ODBC connection problem in "Always On" WS

Dedicated to DataStage and DataStage TX editions featuring IBM<sup>®</sup> Service-Oriented Architectures.

Moderators: chulett, rschirm

Post Reply
MT
Premium Member
Premium Member
Posts: 198
Joined: Fri Mar 09, 2007 3:51 am

ODBC connection problem in "Always On" WS

Post by MT »

Hi,

I have a always on WebService running which selects result rows from a DB2 table via an ODBC stage. The ODBC stage is used because I need a multi-row lookup.
So far so good.

If the ODBC connection terminates unexpectantly - i.e. through a force command or database shutdown etc. the WebService does not receive an error. The WebService logs a warning - like following:

Code: Select all

...SQLSTATE=40003, DBMS.CODE=-30081
[DataStage][SQL Client][ODBC][IBM][CLI Driver] SQL30081N  A communication error has been detected.  Communication protocol being used: "TCP/IP".  Communication API being used: "SOCKETS".  Location where the error was detected: "10.131.131.105".  Communication function detecting the error: "recv".  Protocol specific error code(s): "*", "*", "0".  SQLSTATE=08001
 
or

...
SQLSTATE=40003, DBMS.CODE=-99999
[DataStage][SQL Client][ODBC][IBM][CLI Driver] CLI0108E  Communication link failure. SQLSTATE=40003
The job calling (consuming) the WebService via a WS Transformer does not get any error or warning but does not receive any result data - so an empty row is returned.

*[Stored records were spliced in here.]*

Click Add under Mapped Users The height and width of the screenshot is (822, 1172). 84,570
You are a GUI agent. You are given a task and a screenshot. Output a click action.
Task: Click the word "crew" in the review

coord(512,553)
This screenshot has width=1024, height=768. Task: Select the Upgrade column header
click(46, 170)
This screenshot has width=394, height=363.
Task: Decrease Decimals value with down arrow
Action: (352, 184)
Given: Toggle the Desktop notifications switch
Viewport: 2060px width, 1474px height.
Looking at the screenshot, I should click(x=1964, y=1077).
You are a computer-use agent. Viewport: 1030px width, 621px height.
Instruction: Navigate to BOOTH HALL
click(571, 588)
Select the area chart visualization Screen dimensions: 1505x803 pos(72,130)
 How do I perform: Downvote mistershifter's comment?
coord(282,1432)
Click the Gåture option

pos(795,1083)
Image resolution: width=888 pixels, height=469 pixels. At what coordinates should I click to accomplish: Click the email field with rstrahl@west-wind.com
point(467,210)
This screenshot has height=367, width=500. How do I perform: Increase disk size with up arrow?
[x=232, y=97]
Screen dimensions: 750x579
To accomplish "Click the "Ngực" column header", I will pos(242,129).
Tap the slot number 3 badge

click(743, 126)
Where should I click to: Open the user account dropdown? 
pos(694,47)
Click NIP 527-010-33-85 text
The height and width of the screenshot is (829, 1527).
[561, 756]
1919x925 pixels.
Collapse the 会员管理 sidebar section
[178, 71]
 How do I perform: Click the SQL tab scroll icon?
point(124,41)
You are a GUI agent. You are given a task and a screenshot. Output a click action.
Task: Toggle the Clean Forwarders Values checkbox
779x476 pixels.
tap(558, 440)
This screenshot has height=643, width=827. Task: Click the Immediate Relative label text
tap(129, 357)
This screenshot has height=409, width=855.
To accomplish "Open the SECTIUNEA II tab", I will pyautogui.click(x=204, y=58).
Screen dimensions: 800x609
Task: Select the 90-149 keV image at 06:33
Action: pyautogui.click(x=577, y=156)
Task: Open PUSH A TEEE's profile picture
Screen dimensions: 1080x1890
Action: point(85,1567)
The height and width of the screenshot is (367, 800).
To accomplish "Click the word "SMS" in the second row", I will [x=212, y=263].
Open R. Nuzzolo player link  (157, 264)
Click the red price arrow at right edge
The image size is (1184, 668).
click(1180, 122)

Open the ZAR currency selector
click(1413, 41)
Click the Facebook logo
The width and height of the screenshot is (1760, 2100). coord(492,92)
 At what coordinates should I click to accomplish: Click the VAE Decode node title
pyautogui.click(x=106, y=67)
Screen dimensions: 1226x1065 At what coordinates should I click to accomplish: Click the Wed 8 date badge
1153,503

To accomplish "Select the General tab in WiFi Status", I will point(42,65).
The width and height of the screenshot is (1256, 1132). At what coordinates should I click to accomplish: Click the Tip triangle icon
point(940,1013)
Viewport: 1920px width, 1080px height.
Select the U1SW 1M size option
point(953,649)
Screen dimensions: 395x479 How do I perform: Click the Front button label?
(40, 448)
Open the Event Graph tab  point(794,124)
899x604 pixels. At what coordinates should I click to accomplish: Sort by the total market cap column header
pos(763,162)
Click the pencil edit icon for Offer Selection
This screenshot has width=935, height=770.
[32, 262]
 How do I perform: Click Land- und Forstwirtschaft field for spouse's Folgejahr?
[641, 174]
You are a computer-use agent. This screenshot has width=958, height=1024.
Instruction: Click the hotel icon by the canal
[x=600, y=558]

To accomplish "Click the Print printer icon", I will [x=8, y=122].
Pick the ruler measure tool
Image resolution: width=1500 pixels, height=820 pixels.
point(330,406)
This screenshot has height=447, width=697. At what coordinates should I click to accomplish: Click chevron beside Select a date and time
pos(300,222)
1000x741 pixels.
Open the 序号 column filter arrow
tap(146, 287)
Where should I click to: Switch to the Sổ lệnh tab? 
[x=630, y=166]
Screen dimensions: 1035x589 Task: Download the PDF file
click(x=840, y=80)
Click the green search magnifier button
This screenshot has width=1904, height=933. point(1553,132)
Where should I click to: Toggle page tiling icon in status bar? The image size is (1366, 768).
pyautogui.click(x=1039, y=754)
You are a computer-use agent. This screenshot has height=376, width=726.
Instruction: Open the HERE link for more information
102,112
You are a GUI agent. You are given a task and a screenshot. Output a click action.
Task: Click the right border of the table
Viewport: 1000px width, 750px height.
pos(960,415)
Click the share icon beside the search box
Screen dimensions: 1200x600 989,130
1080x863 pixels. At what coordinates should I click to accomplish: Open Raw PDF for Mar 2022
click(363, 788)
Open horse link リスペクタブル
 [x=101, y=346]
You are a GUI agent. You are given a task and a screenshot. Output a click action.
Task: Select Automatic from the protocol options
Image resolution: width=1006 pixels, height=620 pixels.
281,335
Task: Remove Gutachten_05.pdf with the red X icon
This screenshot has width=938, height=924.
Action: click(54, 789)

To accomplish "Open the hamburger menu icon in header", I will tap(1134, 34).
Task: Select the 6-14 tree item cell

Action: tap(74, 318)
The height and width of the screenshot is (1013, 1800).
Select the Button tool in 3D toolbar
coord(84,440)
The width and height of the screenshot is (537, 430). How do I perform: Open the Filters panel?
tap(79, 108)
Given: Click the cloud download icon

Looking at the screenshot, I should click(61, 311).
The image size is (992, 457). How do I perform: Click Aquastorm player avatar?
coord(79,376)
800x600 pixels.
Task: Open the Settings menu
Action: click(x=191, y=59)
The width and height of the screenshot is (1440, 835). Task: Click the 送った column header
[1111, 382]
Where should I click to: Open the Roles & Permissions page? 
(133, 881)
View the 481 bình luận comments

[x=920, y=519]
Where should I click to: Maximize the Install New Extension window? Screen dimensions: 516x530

My goal is to make this process a little more "bullet proof". I want this process to run successfully (after DB2 comes up again) without manual interaction.

I am looking for ideas how to do it.
One might be to set the "Time to live" for the WebService but I still get an empty result set until the service is restarted and I would - at least - return some kind of error message to the caller. So the second question is how can I track this error scenario?

I have experimented a little bit with DSGetLinkInfo or DSGetStageInfo without success.

Any ideas are appreciated.

kind reagrds
Michael
eostic
Premium Member
Premium Member
Posts: 3838
Joined: Mon Oct 17, 2005 9:34 am

Post by eostic »

I've seen this before. Too bad the job doesn't abort. One solution is to lengthen the timeout from your rdbms, and another is to make adjustments to the maximum runtime, so that the job recycles more often.

A solution that I've thought about but have never tested is to have a "heartbeat" type lookup earlier in the job that always returns a row....and if for some reason it does not (value is null, etc.) then return a special message to the calling web service client, or simply find a way to force the job to abort, or both.

Ernie
Ernie Ostic

blogit!
<a href="https://dsrealtime.wordpress.com/2015/0 ... ere/">Open IGC is Here!</a>
MT
Premium Member
Premium Member
Posts: 198
Joined: Fri Mar 09, 2007 3:51 am

Post by MT »

Hi Ernie,
eostic wrote:I've seen this before. Too bad the job doesn't abort. One solution is to lengthen the timeout from your rdbms, and another is to make adjustments to the maximum runtime, so that the job recycles more often.
I do not see the point what any timeout could do. Waiting is no solution in my eyes - nothing will change so.
I guess with "maximum runtime" you refer to the "Time to live option" of WS don't you? This will in my eyes impose quite a lot of overhead due to starting several WebServices - let us say every 5 minutes - just for the (hopefully) relatively unlikely case of a db shutdown.....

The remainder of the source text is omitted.